Multiple paths to nanocrystalline high silica beta zeolite

Several principles from nanozeolite synthesis lore were investigated in order to prepare discrete pure silica nanocrystalline BEA zeolite. It was discovered that lowering reaction temperature to 100 °C results in a significant reduction in nano-BEA crystal size, that lowering synthesis mixture water content to the lowest possible level for a ‘pourable’ gel provides nano-BEA crystals, that tetraethylorthosilicate (TEOS) more consistently provides smaller crystals than fumed silica as a raw material, that increasing the level of structure-directing agent resulted in more discrete and smaller crystals (25–30 nm), and that ‘surfactant’ addition could generate even smaller nano-BEA crystals or nanocrystalline domains, but mild to severe aggregation was still a problem. Nearly pure silica nanocrystalline BEA zeolites were prepared from Al-containing products by a calcination followed by acid extraction procedure. The calcination step is critical for more complete Al removal. Defects generated by acid extraction could be healed by treatment of resultant powder with a hexamethyldisilazane (HMDS). Another key finding was that Al-containing synthesis mixtures could provide nanocrystalline BEA zeolite with 4,4′-trimethylenebis(N-methyl, N-benzyl-piperidinium) dihydroxide (TMP(OH)₂) as organic structure-directing agent.
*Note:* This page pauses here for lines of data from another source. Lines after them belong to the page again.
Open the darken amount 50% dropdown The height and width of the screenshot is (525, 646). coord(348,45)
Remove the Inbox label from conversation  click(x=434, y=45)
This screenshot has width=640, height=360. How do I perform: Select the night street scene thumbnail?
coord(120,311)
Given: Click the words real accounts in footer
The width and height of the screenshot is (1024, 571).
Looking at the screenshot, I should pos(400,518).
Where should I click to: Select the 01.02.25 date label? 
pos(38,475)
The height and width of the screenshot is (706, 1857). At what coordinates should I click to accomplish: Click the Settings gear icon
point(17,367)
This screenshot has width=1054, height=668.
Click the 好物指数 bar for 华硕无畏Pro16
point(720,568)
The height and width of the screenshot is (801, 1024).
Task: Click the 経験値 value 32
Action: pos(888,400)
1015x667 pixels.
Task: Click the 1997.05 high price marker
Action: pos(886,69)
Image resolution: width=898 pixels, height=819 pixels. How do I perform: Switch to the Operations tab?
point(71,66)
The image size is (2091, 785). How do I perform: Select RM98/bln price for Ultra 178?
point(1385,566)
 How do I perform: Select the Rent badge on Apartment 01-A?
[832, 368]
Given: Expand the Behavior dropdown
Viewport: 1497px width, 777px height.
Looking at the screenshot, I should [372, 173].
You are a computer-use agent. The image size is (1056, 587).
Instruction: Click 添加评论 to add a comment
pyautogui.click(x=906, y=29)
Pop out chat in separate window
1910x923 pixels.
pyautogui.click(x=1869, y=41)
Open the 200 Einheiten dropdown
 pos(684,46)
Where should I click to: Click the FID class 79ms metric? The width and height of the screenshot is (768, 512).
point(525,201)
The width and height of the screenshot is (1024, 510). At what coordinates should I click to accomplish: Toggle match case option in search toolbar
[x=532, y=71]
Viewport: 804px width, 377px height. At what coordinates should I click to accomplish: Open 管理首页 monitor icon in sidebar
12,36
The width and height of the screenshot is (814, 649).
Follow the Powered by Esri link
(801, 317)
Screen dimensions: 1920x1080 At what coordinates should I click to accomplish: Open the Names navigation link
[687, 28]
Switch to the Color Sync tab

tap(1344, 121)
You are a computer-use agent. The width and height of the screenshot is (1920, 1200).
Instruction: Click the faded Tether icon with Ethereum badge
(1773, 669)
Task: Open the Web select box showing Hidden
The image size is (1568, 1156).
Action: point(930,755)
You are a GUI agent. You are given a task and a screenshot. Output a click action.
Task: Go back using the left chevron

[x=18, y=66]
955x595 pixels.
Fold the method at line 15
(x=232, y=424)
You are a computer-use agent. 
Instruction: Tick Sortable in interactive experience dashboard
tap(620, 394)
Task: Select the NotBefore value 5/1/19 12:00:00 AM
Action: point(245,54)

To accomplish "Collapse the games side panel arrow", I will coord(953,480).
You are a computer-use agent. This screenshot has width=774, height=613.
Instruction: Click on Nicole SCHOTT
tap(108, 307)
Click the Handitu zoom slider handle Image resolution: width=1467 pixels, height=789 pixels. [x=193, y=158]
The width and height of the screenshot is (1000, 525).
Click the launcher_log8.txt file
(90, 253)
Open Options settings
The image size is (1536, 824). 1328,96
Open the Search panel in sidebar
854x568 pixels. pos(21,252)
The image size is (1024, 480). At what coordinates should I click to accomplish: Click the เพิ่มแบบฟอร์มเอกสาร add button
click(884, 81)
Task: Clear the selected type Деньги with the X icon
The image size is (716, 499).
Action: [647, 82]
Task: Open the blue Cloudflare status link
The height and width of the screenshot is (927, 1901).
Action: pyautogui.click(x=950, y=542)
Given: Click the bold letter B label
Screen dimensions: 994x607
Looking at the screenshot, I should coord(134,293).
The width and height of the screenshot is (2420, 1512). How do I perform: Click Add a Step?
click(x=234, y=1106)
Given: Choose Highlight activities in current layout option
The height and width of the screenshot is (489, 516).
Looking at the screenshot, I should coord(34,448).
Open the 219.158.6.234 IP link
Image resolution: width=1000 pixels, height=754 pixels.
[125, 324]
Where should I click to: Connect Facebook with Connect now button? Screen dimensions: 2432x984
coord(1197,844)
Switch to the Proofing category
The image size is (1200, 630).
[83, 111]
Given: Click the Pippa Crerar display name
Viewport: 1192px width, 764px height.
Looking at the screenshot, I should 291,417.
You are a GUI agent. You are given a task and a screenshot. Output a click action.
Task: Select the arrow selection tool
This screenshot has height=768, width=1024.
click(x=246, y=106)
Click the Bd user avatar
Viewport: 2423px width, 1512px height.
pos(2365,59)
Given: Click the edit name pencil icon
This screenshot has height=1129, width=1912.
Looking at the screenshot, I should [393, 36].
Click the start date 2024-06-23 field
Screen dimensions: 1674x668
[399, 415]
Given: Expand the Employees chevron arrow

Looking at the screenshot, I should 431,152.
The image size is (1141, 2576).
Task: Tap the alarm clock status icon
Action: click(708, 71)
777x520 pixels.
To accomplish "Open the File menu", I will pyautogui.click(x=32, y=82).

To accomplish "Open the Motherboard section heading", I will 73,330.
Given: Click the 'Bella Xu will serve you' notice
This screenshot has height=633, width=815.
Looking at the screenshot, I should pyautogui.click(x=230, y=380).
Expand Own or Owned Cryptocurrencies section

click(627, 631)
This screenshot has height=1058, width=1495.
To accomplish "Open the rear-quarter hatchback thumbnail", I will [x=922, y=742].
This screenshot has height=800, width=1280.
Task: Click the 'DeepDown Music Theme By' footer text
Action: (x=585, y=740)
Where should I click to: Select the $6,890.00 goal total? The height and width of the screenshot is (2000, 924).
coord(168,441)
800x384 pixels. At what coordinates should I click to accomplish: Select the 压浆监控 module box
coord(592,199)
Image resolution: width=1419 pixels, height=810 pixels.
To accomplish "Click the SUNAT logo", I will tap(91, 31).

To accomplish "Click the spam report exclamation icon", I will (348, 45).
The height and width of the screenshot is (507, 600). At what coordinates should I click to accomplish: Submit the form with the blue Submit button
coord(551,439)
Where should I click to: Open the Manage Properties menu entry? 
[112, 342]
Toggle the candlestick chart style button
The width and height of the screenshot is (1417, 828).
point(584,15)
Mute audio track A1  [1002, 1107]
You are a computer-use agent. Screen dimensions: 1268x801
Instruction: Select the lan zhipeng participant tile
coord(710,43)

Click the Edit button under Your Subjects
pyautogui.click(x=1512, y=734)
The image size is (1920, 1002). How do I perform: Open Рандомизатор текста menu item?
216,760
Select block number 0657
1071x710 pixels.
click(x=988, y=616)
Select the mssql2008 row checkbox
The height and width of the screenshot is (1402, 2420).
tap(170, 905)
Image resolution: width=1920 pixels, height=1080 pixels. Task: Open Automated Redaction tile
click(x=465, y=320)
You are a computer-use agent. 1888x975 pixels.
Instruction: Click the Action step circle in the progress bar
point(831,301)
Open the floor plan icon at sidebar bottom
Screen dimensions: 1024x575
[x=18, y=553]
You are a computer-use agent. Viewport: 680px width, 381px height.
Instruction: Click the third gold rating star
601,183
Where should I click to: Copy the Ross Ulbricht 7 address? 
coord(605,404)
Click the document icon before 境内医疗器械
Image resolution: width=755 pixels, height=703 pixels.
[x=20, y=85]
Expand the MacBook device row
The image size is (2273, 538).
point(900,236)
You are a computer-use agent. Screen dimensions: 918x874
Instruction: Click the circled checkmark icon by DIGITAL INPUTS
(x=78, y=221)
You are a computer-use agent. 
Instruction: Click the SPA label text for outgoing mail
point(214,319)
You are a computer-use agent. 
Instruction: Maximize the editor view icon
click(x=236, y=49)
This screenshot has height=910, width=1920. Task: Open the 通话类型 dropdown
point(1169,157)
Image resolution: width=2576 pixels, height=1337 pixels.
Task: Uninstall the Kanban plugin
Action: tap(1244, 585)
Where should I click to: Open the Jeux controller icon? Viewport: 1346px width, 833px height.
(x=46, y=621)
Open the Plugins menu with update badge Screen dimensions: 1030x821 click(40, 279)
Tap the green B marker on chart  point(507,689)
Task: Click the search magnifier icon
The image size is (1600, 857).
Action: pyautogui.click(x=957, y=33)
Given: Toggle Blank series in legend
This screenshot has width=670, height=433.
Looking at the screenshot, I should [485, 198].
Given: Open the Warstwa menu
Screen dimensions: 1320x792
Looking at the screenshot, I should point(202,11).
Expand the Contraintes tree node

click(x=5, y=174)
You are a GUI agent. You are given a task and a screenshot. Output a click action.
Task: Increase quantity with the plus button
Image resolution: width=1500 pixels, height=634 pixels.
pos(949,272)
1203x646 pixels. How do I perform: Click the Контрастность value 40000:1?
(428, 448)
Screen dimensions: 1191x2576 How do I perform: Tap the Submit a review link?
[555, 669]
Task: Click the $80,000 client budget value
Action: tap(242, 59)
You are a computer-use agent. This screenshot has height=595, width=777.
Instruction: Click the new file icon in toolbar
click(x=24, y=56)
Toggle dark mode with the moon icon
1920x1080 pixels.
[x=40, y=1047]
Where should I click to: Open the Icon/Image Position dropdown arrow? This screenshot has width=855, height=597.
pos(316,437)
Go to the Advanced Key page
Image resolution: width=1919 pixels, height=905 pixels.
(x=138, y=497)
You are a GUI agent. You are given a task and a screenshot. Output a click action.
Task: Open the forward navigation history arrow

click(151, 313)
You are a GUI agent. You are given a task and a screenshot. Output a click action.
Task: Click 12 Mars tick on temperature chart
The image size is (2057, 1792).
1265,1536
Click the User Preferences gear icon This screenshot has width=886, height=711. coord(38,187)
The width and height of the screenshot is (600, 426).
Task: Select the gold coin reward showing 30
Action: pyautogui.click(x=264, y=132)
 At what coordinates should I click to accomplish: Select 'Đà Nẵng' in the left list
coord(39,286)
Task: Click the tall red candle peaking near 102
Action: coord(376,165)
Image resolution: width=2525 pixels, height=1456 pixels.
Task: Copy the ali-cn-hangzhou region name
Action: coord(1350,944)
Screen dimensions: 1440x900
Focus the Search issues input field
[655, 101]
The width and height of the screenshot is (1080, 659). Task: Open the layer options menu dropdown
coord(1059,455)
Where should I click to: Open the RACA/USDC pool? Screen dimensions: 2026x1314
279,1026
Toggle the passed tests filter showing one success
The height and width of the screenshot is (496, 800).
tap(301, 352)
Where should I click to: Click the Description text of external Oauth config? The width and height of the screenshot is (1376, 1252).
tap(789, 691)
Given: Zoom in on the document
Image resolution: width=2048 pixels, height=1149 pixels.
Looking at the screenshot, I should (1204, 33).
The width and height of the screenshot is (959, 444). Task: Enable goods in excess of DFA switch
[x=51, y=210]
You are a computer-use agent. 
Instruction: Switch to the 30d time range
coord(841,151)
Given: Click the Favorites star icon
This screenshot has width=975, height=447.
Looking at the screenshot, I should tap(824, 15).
Interestingly, adjusting synthesis parameters in TMP and Al-containing synthesis mixtures provided some differences to pure Si BEA products. For example, stirring or lowering reaction temperature did not decrease crystal size, but did shorten crystallization time. The smallest crystals from TMP-based, Al-containing reaction mixtures were prepared when a freeze–dried colloidal silica was utilized as silica source.